◆ Exercise prompt
From the first line to the last, output the records exactly and drop any images.

════════════════════

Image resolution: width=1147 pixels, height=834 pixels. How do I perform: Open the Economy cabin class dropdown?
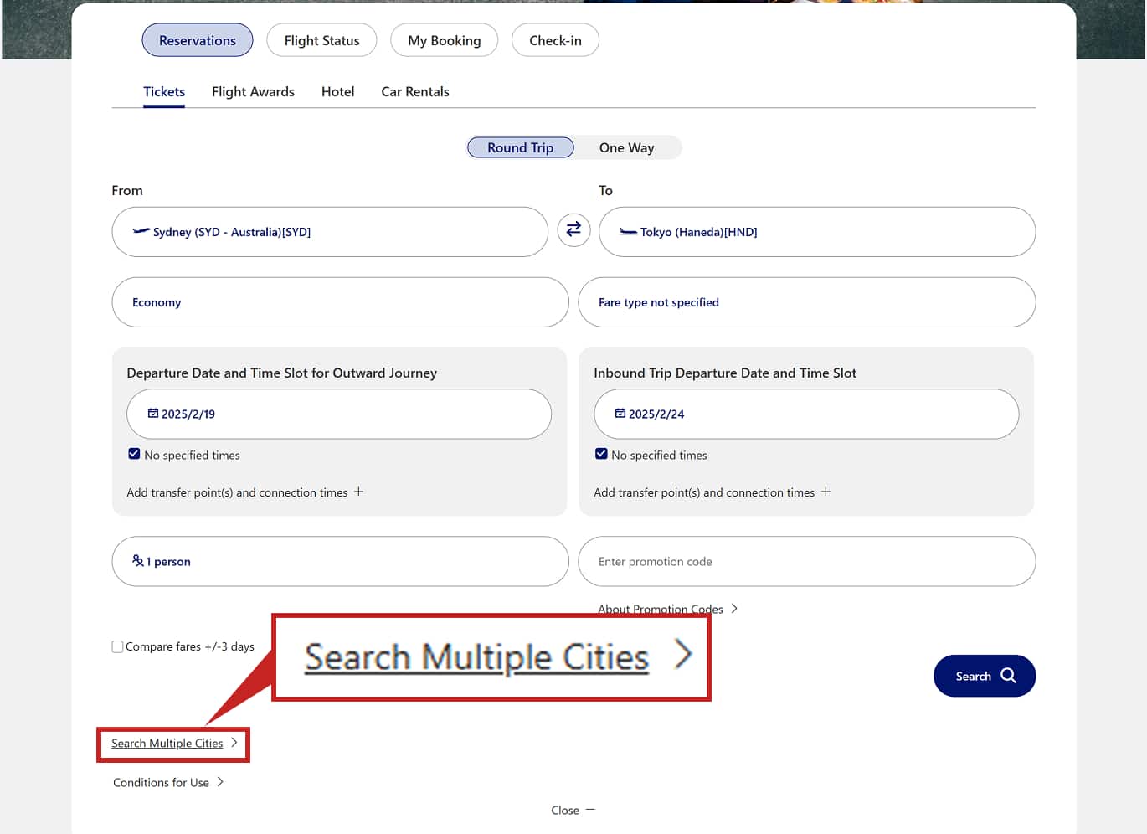point(340,302)
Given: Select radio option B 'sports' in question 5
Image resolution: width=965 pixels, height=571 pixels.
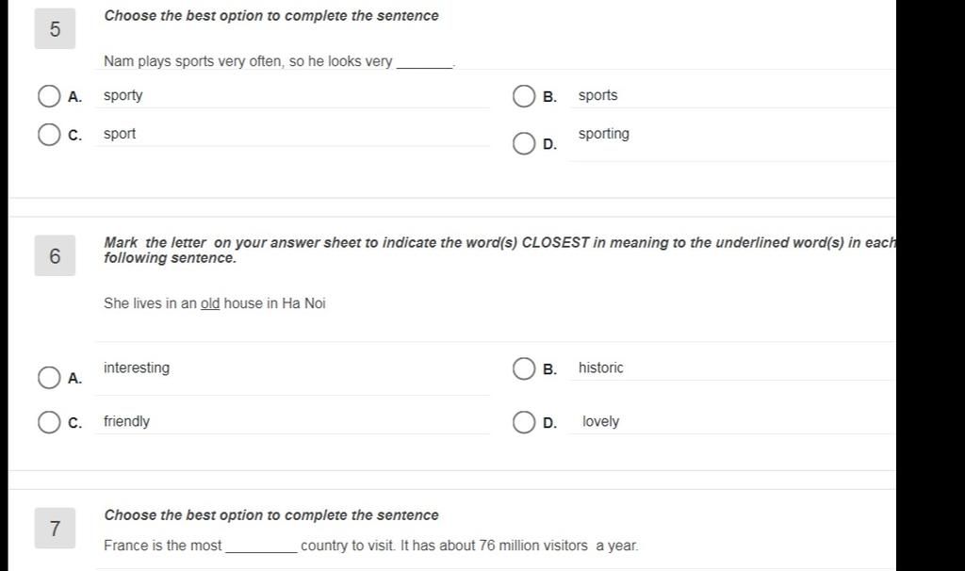Looking at the screenshot, I should click(x=524, y=96).
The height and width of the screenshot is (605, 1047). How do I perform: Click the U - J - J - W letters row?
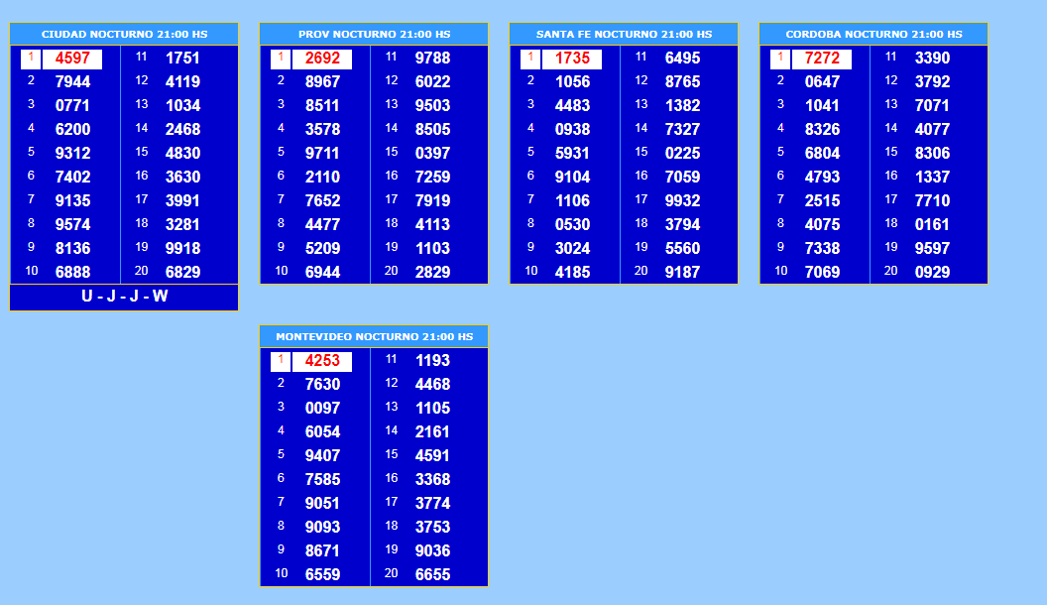point(124,297)
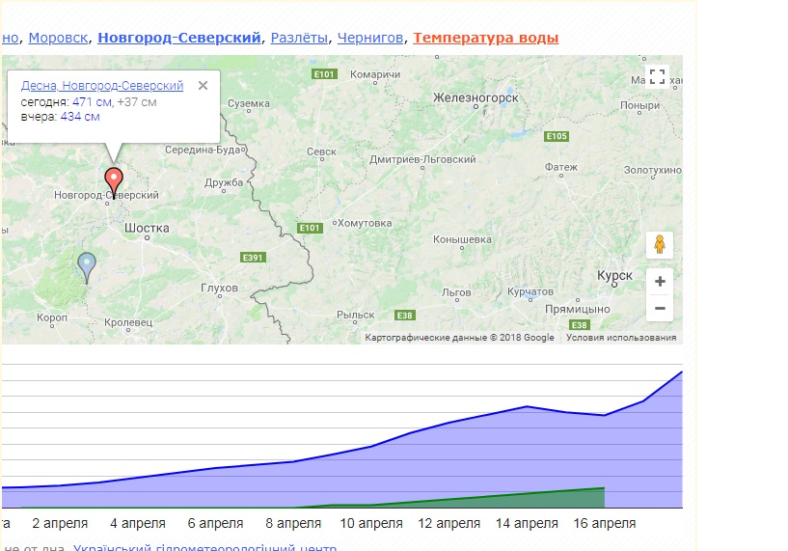Zoom in on the map
The image size is (788, 551).
tap(660, 282)
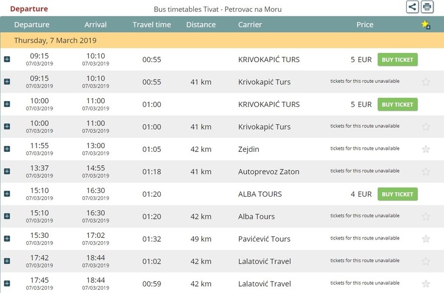Sort by Travel time column header
444x293 pixels.
tap(152, 24)
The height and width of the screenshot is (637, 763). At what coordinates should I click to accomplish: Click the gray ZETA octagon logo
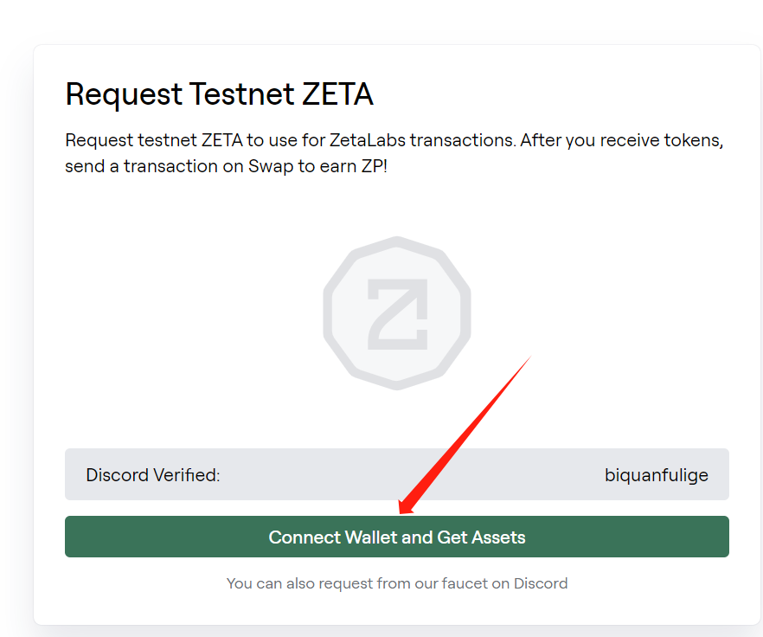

════════════════════

◆ Answer to this exercise
Image resolution: width=1147 pixels, height=834 pixels. How do I perform: Open the Economy cabin class dropdown?
point(340,302)
Given: Select radio option B 'sports' in question 5
Image resolution: width=965 pixels, height=571 pixels.
Looking at the screenshot, I should click(x=524, y=96).
The height and width of the screenshot is (605, 1047). How do I perform: Click the U - J - J - W letters row?
point(124,297)
Zoom in on the map
The image size is (788, 551).
tap(660, 282)
Sort by Travel time column header
444x293 pixels.
tap(152, 24)
The height and width of the screenshot is (637, 763). At what coordinates should I click to accomplish: Click the gray ZETA octagon logo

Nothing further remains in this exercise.